Uber robotaxis are live in Las Vegas, marking the first time that Uber is offering app users rides in autonomous vehicles in a major U.S. city. But the ride-hailing service is not debuting a fleet of its own robotaxis, and, instead, is partnering up with Motional for a 10-year agreement that will kick off in Las Vegas, Nevada, before expanding to other major cities throughout America.
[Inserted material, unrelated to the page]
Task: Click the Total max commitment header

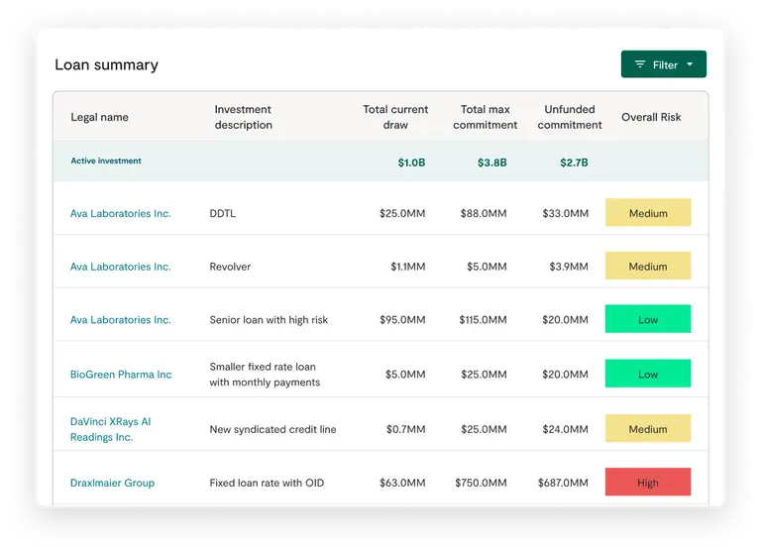Action: (x=485, y=117)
The Uber robotaxis will be available to the public in Vegas by selecting the UberX or Uber Comfort Electric options on the ride-hailing app starting today. There’s no need to be part of a beta group or have signed up beforehand; the robotaxi service is just there, waiting to be waved down (well, tapped on) via the Uber app. Users will have the option to turn down rides in the robotaxis if they’d rather not rely on autonomous vehicles. And since this is still in the early stages for Uber, there will be human operators in the AVs for safety reasons.
Motional says its taxis are level 4 autonomous vehicles, which means they should be capable of operating without any help or intervention from human drivers, but putting AI behind the wheel of a 4,400-pound EV with gobs of torque can be risky. The cars are based on the Hyundai Ioniq 5, but are modified with a suite of onboard sensors that include cameras, radar, and lidar.
Uber knows all about the risk AVs can pose after having invested billions of dollars to develop its own robotaxis, which would supposedly have put Uber on the path to profitability. But developmental delays and the death of a pedestrian in 2017 forced Uber to shutter the program; the pedestrian was killed by an Uber AV in Tempe, Arizona, while crossing the street, according to the New York Times.
Now, it looks like Uber is unwilling to fall behind as autonomous vehicles keep moving forward in the U.S., with competitors such as Cruise offering public rides in robotaxis. But Uber would rather put the onus of AVs on Motional, which is a joint-venture between Hyundai and Aptiv that’s been operating robotaxis in Las Vegas for five years, offering limited rides for Lyft users since 2018. That means these new Uber robotaxis won’t be a novel sight on the strip; these latest Hyundai Ioniq 5 EVs joining Uber will just wear a logo that they hadn’t worn before.